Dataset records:
"""
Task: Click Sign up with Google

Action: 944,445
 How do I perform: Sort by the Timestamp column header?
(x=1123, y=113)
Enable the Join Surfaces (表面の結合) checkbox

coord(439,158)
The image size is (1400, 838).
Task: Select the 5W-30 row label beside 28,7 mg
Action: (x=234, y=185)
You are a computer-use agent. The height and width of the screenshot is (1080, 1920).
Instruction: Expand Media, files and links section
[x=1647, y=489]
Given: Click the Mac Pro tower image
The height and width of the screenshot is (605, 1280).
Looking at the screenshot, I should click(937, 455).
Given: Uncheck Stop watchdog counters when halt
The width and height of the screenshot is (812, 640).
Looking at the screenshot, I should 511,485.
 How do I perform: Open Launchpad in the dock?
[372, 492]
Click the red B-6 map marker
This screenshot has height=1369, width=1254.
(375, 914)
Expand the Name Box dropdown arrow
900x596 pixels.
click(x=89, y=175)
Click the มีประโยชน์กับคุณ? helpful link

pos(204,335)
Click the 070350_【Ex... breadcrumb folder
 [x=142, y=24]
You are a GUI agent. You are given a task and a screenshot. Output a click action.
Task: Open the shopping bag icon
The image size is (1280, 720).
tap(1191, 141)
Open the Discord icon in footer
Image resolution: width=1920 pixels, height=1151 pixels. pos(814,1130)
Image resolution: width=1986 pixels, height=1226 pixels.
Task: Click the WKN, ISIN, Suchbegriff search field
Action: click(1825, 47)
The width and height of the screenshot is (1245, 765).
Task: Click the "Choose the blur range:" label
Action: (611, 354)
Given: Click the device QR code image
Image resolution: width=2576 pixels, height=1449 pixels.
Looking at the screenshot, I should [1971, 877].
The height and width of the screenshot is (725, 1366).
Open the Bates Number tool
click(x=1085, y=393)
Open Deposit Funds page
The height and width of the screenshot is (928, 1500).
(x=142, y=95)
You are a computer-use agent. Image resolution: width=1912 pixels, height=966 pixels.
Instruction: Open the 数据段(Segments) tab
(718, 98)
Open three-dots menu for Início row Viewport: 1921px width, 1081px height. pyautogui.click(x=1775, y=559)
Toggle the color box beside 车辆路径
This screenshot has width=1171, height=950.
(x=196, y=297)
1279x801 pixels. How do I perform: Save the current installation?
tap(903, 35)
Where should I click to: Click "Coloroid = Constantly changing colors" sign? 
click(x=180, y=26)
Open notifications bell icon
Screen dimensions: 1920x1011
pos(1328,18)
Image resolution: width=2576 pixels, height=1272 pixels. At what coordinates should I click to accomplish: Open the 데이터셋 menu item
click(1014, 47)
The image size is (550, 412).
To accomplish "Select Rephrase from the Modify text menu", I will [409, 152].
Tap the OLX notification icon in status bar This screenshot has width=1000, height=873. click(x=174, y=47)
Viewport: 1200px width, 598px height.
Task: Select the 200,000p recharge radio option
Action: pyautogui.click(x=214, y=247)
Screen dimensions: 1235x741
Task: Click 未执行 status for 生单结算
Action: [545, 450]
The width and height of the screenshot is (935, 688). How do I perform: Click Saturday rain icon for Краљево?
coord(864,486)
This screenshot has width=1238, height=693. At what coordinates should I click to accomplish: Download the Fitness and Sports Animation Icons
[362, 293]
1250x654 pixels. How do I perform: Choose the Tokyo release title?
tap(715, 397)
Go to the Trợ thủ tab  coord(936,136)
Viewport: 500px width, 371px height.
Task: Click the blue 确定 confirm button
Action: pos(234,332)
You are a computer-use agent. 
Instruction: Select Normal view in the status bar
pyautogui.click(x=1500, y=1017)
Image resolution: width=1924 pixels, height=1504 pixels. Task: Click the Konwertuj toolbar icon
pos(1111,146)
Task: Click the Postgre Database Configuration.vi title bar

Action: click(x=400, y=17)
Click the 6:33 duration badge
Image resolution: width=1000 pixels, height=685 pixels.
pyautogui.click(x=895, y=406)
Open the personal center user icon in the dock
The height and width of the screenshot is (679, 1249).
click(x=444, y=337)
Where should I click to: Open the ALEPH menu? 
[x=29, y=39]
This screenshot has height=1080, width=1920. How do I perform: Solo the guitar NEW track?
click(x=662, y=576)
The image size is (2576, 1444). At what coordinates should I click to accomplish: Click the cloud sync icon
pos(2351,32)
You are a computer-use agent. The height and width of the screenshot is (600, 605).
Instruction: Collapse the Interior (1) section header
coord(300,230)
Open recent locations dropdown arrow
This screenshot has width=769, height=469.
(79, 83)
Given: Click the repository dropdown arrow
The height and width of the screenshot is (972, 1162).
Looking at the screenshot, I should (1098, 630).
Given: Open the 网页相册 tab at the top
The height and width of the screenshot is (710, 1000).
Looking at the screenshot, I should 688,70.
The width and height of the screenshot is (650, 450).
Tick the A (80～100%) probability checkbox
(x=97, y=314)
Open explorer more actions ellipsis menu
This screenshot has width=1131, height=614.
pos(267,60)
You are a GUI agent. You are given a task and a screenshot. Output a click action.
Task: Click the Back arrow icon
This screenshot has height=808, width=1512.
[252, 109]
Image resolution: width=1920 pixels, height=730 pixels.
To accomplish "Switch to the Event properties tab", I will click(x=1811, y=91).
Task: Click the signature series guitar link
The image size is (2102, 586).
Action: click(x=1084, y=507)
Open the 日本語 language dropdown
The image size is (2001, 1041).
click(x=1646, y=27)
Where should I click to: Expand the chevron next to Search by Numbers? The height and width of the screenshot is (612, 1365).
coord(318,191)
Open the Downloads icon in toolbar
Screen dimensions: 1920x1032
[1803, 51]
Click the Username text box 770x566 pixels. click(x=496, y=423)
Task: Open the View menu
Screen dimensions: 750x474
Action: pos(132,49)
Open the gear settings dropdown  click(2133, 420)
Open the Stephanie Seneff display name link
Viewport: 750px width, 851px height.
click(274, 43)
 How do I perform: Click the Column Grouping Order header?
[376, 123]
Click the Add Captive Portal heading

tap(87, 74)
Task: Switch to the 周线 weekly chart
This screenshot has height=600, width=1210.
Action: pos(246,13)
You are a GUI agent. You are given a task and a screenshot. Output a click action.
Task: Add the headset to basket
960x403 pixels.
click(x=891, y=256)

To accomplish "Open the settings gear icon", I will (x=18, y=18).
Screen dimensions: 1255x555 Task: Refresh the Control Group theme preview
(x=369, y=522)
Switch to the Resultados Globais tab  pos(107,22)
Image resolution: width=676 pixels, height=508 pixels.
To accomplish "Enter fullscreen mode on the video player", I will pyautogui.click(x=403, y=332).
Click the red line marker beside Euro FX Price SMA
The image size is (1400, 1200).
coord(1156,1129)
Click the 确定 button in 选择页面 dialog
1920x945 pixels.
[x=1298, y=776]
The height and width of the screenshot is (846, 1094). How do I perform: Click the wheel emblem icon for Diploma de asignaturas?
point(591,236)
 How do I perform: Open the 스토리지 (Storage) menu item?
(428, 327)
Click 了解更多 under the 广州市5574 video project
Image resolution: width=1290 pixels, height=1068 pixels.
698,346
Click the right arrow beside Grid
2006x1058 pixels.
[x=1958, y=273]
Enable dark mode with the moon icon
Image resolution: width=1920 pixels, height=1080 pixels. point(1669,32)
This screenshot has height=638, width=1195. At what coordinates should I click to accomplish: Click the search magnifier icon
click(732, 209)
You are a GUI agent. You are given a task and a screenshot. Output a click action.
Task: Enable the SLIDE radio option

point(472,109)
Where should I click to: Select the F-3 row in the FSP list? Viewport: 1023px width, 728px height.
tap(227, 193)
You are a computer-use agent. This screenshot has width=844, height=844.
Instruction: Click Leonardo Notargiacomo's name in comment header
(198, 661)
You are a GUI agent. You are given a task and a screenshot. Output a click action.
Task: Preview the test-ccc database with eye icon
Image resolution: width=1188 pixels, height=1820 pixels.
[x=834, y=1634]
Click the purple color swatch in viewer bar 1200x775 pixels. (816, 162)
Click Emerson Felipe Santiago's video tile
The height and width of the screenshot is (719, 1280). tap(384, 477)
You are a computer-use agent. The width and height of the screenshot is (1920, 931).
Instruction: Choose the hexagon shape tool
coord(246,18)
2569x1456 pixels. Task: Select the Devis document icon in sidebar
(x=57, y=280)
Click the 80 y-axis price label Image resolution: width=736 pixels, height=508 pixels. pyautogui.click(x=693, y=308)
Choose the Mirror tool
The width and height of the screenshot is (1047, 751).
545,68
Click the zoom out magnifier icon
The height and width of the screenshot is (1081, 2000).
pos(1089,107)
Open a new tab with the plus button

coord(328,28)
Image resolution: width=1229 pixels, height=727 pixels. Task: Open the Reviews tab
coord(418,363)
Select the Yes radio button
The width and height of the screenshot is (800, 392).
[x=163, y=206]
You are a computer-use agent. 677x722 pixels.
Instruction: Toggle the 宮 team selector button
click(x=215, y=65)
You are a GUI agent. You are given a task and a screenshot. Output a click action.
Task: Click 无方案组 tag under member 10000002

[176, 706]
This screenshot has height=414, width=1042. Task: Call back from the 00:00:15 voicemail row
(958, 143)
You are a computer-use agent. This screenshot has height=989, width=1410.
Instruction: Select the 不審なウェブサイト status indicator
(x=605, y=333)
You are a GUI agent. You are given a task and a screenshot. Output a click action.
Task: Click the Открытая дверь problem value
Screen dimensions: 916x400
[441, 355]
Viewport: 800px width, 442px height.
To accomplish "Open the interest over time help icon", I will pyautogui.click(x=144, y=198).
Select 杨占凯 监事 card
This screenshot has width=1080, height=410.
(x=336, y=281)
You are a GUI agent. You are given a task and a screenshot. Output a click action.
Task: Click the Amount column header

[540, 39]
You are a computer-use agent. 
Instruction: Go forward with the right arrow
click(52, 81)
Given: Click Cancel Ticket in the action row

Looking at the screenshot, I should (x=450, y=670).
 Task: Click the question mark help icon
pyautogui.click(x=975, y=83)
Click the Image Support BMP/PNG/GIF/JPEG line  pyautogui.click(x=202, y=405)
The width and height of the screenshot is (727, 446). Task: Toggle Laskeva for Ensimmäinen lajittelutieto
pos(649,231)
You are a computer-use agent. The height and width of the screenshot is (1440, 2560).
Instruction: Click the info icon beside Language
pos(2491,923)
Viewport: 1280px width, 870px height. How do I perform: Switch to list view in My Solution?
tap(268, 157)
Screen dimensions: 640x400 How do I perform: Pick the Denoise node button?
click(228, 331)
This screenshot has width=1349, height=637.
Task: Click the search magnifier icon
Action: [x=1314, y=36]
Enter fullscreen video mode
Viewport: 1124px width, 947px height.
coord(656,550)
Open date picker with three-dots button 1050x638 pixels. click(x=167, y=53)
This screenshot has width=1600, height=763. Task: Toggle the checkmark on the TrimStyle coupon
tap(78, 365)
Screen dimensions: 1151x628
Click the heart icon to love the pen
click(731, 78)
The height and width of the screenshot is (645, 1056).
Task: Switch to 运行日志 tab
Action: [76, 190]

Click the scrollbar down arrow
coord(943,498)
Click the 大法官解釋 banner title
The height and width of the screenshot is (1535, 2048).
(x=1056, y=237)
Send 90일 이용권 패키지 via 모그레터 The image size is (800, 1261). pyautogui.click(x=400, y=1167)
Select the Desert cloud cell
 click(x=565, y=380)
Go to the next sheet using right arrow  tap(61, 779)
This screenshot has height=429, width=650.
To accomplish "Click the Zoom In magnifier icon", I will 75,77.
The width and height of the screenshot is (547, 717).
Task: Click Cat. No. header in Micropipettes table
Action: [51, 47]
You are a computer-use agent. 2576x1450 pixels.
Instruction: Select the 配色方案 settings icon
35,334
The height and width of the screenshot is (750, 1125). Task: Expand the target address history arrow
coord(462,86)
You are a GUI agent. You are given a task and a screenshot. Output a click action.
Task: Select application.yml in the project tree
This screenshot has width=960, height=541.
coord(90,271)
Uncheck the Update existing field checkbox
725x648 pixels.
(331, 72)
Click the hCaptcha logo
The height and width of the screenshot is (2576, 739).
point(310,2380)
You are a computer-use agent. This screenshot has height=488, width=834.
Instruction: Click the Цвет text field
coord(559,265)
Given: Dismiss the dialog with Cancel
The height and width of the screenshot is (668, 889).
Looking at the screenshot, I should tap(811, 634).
"""
Description of the task:
Retype the lines of the data above, from the line with "The height and width of the screenshot is (750, 1125)." to the line with "point(310,2380)", keeping every character as it stands.

Answer to this exercise:
The height and width of the screenshot is (750, 1125). Task: Expand the target address history arrow
coord(462,86)
You are a GUI agent. You are given a task and a screenshot. Output a click action.
Task: Select application.yml in the project tree
This screenshot has width=960, height=541.
coord(90,271)
Uncheck the Update existing field checkbox
725x648 pixels.
(331, 72)
Click the hCaptcha logo
The height and width of the screenshot is (2576, 739).
point(310,2380)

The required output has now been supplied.